Sphingosine‑1‑phosphate receptor 1 enhances olfactory receptor 51E1‑mediated inhibition of proliferation via Src/JNK signaling in prostate cancer cells.

Olfactory receptors (ORs) are ectopically expressed in multiple cancers and can regulate tumor cell behavior, yet their clinical relevance and regulatory mechanisms remain poorly defined. OR51E1 is highly expressed in prostate cancer (PC) and suppresses tumor cell proliferation upon activation, but its expression alone does not correlate with patient prognosis, suggesting additional regulatory factors. Using transcriptomic analyses of The Cancer Genome Atlas and Genotype‑Tissue Expression datasets, functional screening of G‑protein‑coupled receptors, and mechanistic studies in PC cells, sphingosine‑1‑phosphate receptor 1 (S1PR1) was identified as a key modulator of OR51E1 function. Activation of OR51E1 by nonanoic acid (NA) or butyric acid reduced PC cell survival in an OR51E1‑dependent manner, and this effect was abolished in OR51E1 knockout cells. S1PR1 enhanced OR51E1‑mediated signaling by increasing its surface expression and amplifying downstream apoptotic responses.

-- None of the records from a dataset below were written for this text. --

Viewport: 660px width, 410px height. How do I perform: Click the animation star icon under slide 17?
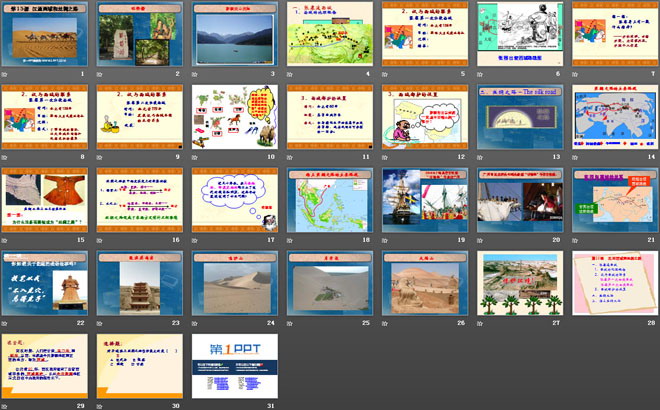(x=194, y=241)
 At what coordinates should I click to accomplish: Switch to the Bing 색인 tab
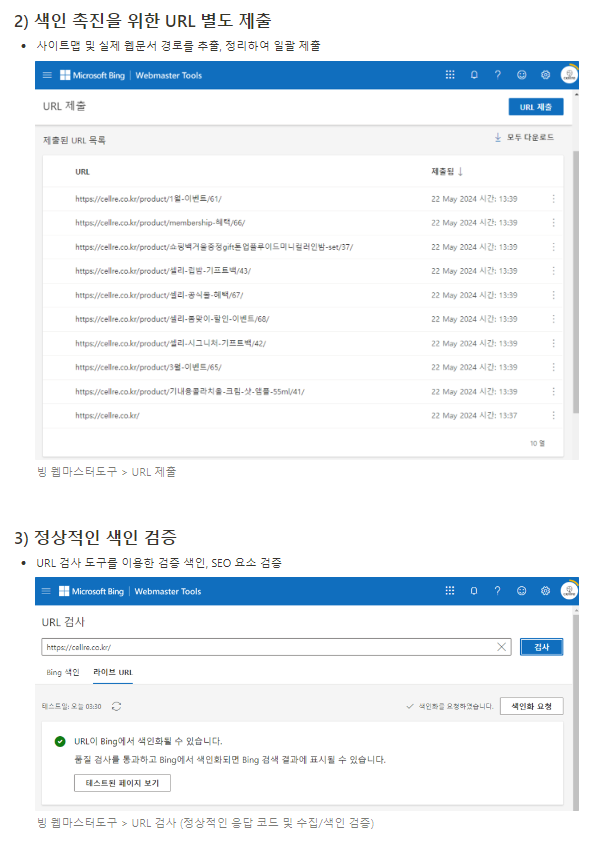(63, 672)
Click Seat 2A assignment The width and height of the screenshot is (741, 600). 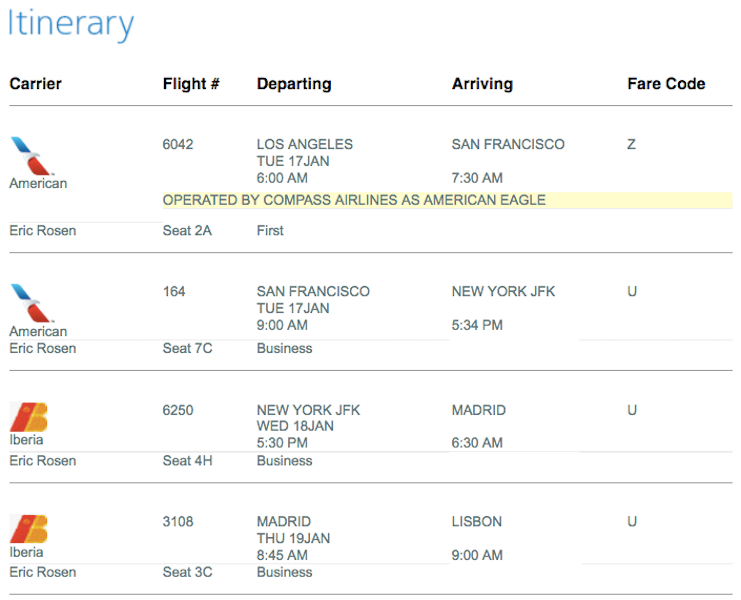[187, 231]
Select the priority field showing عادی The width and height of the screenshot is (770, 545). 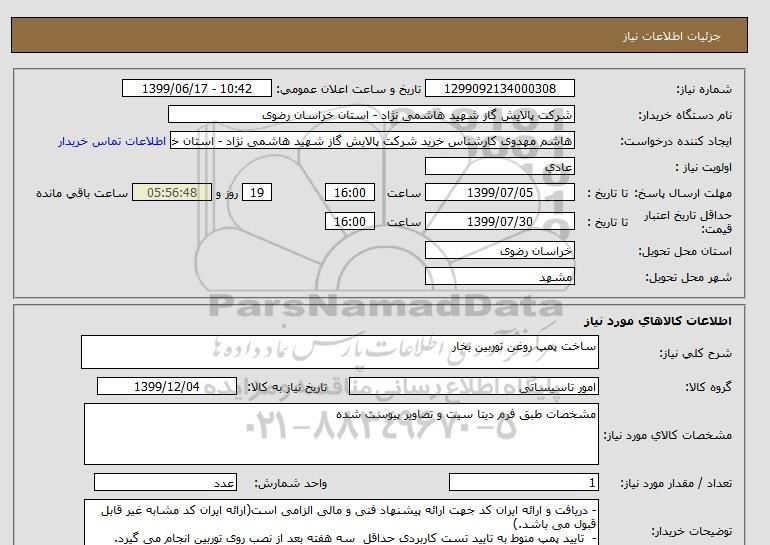500,167
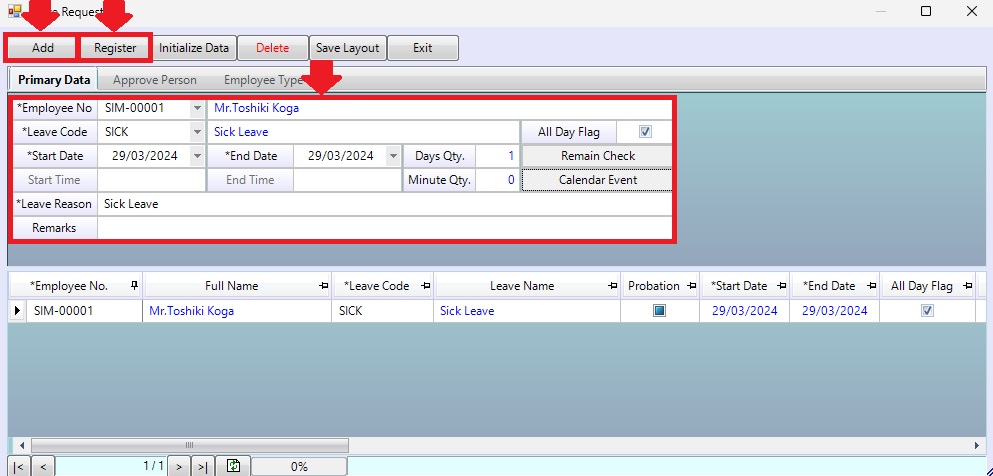Viewport: 993px width, 476px height.
Task: Click the horizontal scrollbar thumb
Action: click(x=186, y=445)
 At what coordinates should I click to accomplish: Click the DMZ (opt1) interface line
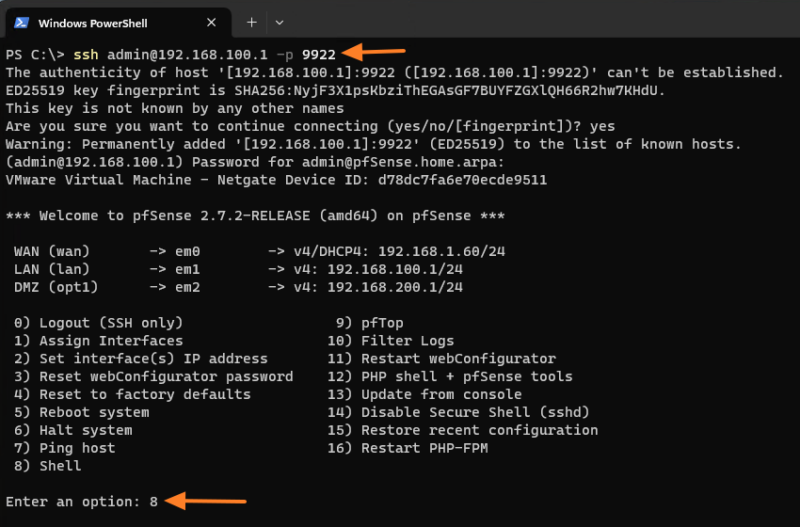pos(238,287)
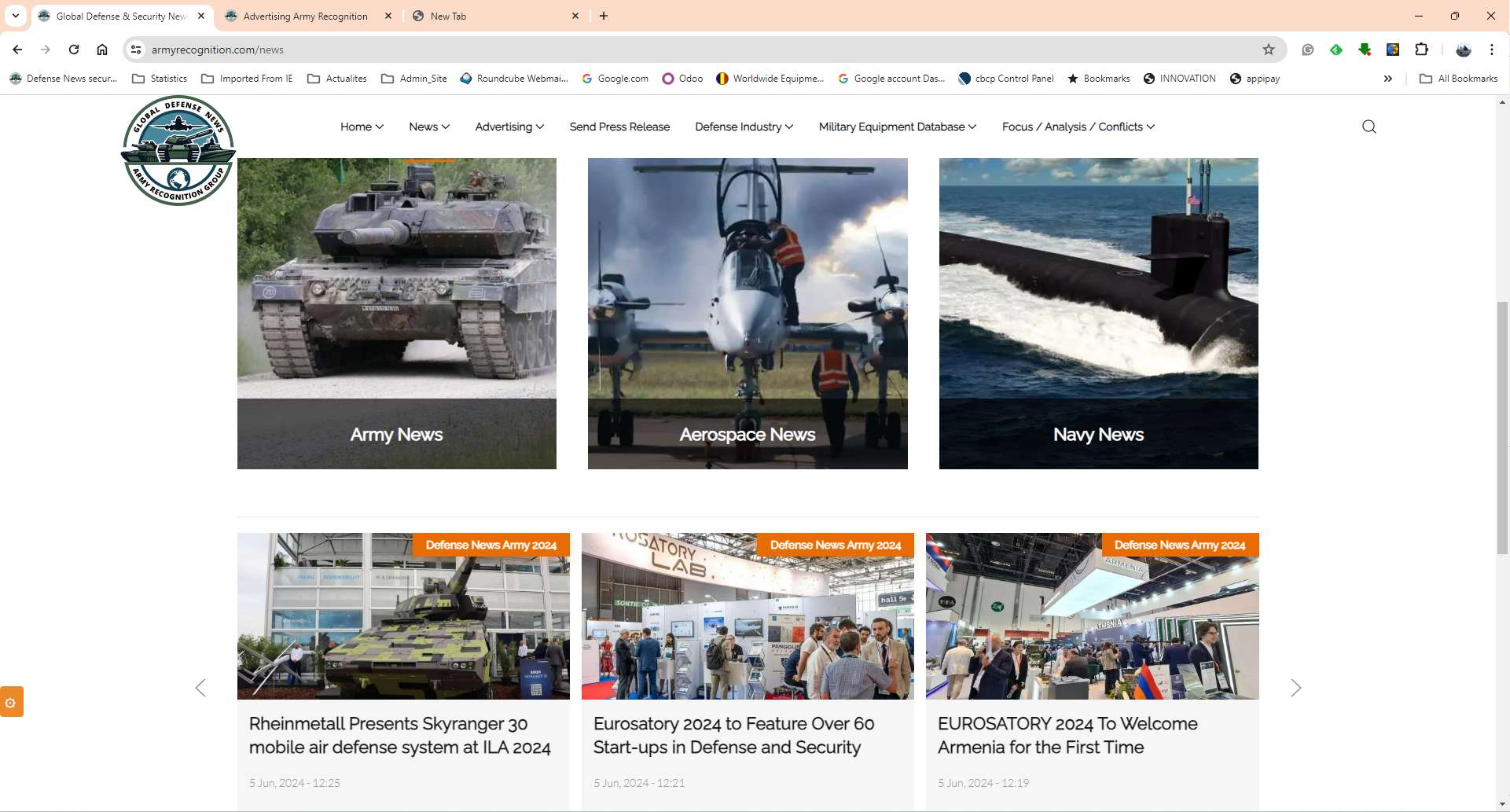The image size is (1510, 812).
Task: Expand Military Equipment Database dropdown
Action: (897, 127)
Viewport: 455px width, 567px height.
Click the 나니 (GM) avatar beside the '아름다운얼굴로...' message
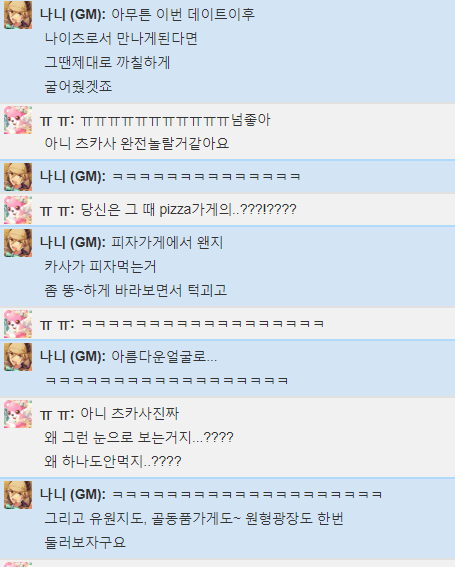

Although OR51E1 activation induced cAMP signaling, NA‑induced cytotoxicity was independent of the canonical Gs/olf‑cAMP pathway and instead required Src and JNK activation, which was further potentiated by S1PR1. Clinically, co‑expression of OR51E1 and S1PR1 was significantly associated with improved progression‑free interval in patients with prostate adenocarcinoma, particularly in stage II disease, whereas OR51E1 expression alone showed no prognostic value. Collectively, these findings define a previously unrecognized OR51E1‑S1PR1 signaling axis that suppresses PC cell survival through Src/JNK‑dependent mechanisms and highlight GPCR‑mediated regulation of ectopic olfactory receptors as a determinant of tumor behavior and patient outcome.